* [PROVIDED ENTRIES]
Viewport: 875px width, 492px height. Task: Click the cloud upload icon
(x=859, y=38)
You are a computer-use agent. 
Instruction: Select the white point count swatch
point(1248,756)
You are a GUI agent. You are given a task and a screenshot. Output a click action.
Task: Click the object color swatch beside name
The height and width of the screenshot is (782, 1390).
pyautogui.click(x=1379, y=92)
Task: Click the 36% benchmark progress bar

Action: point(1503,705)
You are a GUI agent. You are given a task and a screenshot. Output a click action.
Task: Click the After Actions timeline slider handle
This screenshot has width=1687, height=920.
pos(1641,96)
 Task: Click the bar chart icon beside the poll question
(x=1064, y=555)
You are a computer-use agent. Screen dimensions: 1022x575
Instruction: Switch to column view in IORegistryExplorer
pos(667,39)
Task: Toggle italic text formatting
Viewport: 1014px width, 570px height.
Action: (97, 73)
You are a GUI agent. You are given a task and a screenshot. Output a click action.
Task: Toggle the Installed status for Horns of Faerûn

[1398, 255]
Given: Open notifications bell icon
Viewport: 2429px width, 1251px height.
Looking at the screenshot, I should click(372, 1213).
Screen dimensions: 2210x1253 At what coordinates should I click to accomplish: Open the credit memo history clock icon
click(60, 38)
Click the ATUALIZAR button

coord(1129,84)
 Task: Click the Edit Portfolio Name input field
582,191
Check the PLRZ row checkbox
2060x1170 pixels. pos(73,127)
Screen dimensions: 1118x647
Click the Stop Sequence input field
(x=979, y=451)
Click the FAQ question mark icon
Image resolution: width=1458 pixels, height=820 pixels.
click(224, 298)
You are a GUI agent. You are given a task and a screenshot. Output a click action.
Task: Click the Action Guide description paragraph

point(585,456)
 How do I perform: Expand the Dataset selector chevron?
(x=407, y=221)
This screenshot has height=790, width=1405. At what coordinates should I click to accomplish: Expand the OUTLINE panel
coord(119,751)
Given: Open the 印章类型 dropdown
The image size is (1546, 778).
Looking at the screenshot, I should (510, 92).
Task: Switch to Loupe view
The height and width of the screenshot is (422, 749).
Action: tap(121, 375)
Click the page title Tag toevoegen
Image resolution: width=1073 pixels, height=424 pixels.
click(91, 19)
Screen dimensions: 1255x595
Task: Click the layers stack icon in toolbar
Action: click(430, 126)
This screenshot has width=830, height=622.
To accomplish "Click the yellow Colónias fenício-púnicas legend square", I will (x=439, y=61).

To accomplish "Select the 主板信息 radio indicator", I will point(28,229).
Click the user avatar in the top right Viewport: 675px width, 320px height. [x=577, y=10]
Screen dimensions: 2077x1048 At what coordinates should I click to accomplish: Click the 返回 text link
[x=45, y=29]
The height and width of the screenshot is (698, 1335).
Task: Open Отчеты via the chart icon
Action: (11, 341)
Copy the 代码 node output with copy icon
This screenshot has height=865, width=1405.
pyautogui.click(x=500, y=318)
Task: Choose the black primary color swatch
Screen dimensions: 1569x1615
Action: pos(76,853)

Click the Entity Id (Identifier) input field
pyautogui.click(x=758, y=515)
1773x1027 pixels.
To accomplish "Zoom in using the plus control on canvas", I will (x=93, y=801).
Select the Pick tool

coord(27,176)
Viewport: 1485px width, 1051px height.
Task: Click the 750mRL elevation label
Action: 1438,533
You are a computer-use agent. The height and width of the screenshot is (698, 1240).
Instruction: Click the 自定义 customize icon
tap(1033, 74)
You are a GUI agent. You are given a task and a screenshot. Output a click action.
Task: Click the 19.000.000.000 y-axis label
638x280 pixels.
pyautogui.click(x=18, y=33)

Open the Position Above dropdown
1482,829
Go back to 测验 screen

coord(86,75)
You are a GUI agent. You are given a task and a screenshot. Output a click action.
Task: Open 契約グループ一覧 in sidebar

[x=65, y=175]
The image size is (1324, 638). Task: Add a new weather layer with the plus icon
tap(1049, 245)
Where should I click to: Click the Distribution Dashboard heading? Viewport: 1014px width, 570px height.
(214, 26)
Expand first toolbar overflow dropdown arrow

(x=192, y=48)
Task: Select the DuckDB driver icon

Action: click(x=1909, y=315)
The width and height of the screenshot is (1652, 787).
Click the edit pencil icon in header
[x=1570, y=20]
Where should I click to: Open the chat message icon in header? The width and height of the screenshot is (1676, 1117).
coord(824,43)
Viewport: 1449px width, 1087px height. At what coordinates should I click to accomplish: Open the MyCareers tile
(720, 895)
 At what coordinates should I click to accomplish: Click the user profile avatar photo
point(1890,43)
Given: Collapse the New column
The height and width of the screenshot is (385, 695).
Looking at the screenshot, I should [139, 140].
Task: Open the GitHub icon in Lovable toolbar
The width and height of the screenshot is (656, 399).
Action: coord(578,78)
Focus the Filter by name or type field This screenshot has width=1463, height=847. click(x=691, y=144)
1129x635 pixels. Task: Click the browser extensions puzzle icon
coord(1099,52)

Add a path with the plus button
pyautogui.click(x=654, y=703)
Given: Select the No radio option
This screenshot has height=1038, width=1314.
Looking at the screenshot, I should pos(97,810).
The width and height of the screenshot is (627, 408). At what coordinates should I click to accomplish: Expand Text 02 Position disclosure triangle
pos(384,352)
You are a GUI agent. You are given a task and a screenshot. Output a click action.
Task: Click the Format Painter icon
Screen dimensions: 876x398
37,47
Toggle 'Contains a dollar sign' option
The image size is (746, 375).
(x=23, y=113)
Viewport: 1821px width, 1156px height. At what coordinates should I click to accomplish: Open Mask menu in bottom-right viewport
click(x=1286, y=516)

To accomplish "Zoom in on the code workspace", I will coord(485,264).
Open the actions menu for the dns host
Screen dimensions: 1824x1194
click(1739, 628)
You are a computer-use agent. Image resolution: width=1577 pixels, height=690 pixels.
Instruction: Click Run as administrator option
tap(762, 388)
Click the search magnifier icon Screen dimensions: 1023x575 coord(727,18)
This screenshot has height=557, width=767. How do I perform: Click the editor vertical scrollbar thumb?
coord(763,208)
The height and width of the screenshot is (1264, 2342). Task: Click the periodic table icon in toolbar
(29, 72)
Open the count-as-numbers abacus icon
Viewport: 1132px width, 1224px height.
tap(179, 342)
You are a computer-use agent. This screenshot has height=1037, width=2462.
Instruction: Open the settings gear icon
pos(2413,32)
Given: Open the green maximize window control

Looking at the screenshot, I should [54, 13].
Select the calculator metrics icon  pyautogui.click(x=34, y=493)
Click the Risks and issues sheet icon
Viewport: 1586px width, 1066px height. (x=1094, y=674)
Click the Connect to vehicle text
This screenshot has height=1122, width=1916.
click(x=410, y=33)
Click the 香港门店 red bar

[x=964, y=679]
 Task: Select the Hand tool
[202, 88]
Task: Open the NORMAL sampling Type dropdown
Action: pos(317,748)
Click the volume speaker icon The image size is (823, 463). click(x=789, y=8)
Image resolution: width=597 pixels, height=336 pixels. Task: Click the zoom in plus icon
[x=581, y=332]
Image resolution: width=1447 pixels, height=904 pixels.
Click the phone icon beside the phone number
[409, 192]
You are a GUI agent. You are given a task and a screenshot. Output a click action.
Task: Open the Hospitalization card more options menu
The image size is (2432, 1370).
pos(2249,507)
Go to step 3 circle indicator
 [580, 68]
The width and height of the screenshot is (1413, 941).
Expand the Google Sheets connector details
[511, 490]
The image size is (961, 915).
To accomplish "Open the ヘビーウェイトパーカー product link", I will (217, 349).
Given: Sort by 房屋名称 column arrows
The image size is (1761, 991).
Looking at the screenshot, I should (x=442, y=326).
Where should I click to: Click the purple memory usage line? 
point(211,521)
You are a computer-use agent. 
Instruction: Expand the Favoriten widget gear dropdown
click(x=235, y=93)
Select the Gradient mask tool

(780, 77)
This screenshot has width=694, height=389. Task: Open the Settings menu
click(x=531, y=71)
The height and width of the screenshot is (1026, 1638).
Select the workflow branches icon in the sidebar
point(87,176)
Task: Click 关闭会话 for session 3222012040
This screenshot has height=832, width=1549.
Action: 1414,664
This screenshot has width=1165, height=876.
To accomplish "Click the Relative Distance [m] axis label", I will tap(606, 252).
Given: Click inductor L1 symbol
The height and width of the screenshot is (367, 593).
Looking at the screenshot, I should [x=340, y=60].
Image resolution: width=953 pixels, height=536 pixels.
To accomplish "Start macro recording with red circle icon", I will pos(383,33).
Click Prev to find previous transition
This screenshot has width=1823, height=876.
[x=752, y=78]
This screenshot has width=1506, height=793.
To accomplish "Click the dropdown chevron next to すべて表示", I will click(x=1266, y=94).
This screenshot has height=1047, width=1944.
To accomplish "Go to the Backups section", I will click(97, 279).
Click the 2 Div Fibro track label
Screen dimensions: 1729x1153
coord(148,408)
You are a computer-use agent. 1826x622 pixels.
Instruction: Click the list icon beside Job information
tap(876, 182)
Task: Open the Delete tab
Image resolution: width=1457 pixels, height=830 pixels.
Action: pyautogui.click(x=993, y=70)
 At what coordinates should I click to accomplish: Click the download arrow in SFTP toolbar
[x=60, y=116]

* [TRY IT]
Give back, exactly and with nothing added, the lines from the line containing "Image resolution: width=1457" through the final line of the records above, both of them included.

* [ANSWER TO THIS TASK]
Image resolution: width=1457 pixels, height=830 pixels.
Action: pyautogui.click(x=993, y=70)
 At what coordinates should I click to accomplish: Click the download arrow in SFTP toolbar
[x=60, y=116]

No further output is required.